Habib SALHA
Faculté des
Lettres de Tunis
LE VIDE DANS LA
LITTERATURE
MAGHREBINE
D'EXPRESSION
FRANCAISE
Un doute anthropologique traverse
la littérature maghrébine d'expression française de bout en bout. La connaissance de
soi, l'interrogation sur l'identité, le regard investigateur s'accompagnent toujours
d'une douleur. Du "qui suis-je ?" au "comment être ?" se trace
l'itinéraire d'une génération astreinte à subir l'autorité familiale, plongée dans
la "gueule du loup". Ces jeunes gens "un
peu nerveux,
à la fois naïfs
et blasés"[1] préfèrent le vide au monde plein de
contradictions. L'écroûlement des valeurs, le dégoût existentiel ont plongé les
enfants terribles (la plupart des protagonistes sont adolescents) dans
l'indétermination. Le discrédit mène à l'exil, à l'errance et à la mélancolie.
Nous nous proposons de voir si la
destruction est suivie d'une reconstruction, l'anéantissemment d'une quête. Les
écrivains exorcisent-ils la nausée noire ? L'esprit de fronde ne donne pas toujours des
Fondateurs. Que faire ? Nier, subvertir, démanteler, aller de plus en plus loin
jusqu'à l'informe, l'insensé, ou protéger, transformer recréer jusqu'à la
renaissance, la conversion...
L'INSENSE
"A sens brisé, vie
en danger"
(J. Kristeva)
La passion de la destruction
marque la littérature maghrébine d'expression française. Elle saccage tout, se joue de
tout. Excessive et transgressive, l'écriture ouvre une béance radicale. On a la nausée.
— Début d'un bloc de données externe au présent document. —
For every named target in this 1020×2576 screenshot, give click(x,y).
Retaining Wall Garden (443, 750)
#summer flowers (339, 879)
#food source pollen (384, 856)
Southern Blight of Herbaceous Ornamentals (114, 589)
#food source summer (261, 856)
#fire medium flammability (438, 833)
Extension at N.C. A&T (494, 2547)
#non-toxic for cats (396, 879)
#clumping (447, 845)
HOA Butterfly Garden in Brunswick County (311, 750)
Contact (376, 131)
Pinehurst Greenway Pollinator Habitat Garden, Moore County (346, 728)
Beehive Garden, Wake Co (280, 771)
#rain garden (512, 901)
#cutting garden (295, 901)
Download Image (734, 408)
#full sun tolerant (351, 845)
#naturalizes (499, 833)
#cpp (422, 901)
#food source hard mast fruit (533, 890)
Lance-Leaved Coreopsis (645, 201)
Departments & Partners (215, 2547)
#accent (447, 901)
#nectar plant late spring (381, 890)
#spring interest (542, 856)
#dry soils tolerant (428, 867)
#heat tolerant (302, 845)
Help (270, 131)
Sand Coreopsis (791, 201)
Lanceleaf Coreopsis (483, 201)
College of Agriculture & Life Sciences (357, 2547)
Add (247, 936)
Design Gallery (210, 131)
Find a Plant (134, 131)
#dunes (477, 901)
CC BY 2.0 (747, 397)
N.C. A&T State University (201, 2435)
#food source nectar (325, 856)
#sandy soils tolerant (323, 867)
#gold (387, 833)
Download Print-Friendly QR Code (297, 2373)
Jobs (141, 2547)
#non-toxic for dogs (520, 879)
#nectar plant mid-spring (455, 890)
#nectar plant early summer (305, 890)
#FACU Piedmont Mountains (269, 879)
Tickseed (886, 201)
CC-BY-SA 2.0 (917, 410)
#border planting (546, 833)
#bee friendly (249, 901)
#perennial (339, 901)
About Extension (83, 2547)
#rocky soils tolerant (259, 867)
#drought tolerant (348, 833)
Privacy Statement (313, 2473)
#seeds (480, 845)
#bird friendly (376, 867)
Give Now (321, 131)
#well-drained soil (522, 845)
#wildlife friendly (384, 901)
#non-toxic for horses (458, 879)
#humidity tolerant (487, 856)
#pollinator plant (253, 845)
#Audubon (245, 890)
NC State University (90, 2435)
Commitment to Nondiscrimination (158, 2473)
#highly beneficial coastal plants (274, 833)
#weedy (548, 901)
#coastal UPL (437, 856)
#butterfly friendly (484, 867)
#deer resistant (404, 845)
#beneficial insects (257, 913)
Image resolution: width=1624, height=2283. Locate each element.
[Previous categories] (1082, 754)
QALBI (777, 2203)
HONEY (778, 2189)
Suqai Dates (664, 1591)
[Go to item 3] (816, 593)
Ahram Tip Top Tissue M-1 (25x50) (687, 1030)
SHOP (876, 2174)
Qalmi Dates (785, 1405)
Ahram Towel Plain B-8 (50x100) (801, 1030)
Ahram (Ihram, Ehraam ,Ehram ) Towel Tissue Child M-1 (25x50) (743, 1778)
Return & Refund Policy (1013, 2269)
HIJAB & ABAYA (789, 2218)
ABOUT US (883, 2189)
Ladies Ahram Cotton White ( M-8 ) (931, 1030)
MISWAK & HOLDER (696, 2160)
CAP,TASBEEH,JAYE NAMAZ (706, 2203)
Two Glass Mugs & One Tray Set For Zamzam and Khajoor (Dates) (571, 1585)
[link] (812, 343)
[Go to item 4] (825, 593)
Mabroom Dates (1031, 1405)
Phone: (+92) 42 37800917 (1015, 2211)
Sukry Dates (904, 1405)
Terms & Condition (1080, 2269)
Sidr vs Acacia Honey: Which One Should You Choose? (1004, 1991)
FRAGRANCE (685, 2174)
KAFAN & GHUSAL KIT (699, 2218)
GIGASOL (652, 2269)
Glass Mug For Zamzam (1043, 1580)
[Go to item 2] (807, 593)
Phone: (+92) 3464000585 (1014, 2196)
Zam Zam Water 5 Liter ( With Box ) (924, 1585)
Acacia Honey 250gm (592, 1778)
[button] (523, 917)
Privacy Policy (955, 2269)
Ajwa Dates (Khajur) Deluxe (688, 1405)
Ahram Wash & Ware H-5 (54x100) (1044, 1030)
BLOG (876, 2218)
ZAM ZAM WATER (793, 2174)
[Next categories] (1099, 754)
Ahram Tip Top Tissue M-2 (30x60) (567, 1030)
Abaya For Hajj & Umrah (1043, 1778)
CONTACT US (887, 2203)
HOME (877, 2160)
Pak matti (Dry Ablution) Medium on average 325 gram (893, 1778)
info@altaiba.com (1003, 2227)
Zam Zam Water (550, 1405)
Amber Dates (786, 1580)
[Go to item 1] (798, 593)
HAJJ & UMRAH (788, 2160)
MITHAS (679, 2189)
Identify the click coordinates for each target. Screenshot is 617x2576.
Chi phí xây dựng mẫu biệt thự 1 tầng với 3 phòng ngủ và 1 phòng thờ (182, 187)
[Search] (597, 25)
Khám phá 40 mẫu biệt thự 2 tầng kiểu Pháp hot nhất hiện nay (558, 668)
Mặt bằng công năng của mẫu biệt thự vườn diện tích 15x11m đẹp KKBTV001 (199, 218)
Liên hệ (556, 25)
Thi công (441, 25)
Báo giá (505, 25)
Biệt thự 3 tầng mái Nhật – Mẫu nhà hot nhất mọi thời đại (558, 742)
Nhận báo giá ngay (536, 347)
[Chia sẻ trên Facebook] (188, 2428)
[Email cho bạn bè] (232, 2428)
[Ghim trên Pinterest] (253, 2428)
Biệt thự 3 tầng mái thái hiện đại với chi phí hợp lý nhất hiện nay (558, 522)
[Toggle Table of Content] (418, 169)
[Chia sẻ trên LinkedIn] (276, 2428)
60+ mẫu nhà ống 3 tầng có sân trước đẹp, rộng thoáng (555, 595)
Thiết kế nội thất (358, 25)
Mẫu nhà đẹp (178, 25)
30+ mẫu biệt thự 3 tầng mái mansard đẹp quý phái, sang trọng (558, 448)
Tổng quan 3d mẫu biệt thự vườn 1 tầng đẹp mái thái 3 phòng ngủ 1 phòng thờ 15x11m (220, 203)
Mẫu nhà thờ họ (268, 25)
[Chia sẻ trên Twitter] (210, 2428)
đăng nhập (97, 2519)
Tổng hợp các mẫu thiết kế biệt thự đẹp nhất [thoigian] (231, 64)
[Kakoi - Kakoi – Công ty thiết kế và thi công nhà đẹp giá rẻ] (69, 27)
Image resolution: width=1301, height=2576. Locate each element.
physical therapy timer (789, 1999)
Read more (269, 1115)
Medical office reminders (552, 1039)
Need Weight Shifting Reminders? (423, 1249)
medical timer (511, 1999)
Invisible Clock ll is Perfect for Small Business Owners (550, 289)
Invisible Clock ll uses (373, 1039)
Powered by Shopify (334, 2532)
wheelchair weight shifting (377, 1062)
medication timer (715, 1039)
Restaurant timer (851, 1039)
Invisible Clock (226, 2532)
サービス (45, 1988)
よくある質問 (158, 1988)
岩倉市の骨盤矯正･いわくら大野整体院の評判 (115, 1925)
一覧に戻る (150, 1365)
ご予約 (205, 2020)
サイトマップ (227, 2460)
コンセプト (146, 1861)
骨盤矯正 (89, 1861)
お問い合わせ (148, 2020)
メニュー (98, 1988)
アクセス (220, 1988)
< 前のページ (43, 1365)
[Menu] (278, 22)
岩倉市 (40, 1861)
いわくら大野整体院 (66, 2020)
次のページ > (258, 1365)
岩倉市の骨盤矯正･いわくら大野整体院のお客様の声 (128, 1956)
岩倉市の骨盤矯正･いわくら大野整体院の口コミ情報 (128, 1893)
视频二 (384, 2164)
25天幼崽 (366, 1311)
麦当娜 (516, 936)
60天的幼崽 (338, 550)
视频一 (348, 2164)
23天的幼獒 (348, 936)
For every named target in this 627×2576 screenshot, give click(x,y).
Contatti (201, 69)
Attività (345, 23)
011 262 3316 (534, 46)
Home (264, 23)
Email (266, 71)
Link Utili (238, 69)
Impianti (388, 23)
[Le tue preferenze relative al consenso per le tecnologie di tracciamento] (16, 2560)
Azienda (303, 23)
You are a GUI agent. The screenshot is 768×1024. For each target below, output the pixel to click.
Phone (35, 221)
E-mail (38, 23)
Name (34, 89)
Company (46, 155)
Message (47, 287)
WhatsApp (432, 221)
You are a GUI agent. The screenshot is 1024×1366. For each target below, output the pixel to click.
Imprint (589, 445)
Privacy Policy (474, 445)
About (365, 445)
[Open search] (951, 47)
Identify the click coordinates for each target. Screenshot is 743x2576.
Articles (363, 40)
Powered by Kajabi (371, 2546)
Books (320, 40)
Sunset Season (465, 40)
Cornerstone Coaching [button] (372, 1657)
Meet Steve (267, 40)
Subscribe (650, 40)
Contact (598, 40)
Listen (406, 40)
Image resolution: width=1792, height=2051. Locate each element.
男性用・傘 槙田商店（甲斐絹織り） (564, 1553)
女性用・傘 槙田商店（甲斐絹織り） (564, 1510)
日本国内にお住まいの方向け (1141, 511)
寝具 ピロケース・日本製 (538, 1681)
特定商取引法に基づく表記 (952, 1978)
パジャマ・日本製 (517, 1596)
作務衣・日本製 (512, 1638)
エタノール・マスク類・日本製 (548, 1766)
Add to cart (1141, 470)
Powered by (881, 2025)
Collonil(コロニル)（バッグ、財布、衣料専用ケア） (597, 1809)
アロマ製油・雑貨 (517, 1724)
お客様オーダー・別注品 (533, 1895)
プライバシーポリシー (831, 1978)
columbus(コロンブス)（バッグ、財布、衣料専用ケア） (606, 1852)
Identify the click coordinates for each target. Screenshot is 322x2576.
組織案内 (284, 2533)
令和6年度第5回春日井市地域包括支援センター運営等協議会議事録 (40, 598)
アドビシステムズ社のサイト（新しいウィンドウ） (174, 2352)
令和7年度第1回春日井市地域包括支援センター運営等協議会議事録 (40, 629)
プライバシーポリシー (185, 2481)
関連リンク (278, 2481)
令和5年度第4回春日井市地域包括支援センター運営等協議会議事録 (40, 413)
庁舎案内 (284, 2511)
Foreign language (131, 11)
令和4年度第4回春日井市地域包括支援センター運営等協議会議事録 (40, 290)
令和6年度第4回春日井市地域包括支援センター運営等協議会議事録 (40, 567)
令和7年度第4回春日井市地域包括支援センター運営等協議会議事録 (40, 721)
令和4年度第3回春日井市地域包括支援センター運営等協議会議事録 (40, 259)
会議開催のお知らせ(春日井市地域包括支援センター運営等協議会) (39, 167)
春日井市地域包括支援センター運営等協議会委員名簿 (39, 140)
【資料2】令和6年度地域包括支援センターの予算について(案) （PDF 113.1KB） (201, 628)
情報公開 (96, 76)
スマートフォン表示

On met en cause le système de valeurs de la société. Le narrateur du P.S., élève de Roche, enfreint la loi par
principe. Il s'insurge contre son époque qui "taille au
nom d'Allah,
spécule au
nom de
Mahomet, achète,
vend, sans
scrupules" (P.S., p 249). Les écoles coraniques débauchent
les enfants. Le Coran asservit la femme. Le passé haineux obscurcit le présent. Les
bêtises et les laideurs du monde oriental comme celles du monde occidental plongent
Driss dans l'abîme du silence.
"Je suis paria depuis
ma naissance",
s'écrie Yahia dans Y.P.C. (p.93). Le réel
paraît angoissant, l'amour impossible, la lutte absurde. Jean-Paul, l'ami de Yahia, qui a
entièrement annoté et souligné Sartre par lui même, ne cache pas sa phrase préférée
: "la terre
c'est la
prison, l'ciel
c'est trop
con, l'enfer
mon horizon
". La vanité envahit L'exil et le désarroi
de Farès. Mokrane n'arrête pas de chercher la vérité et le cheminement à travers les
années d'études, les années d'exil. Le narrateur de La mort de Salah Baye est lui aussi menacé
d'anéantissement. Rien n'émerge de l'insondable profondeur du Néant que constitue son
existence. Comment être, se demande t-il ?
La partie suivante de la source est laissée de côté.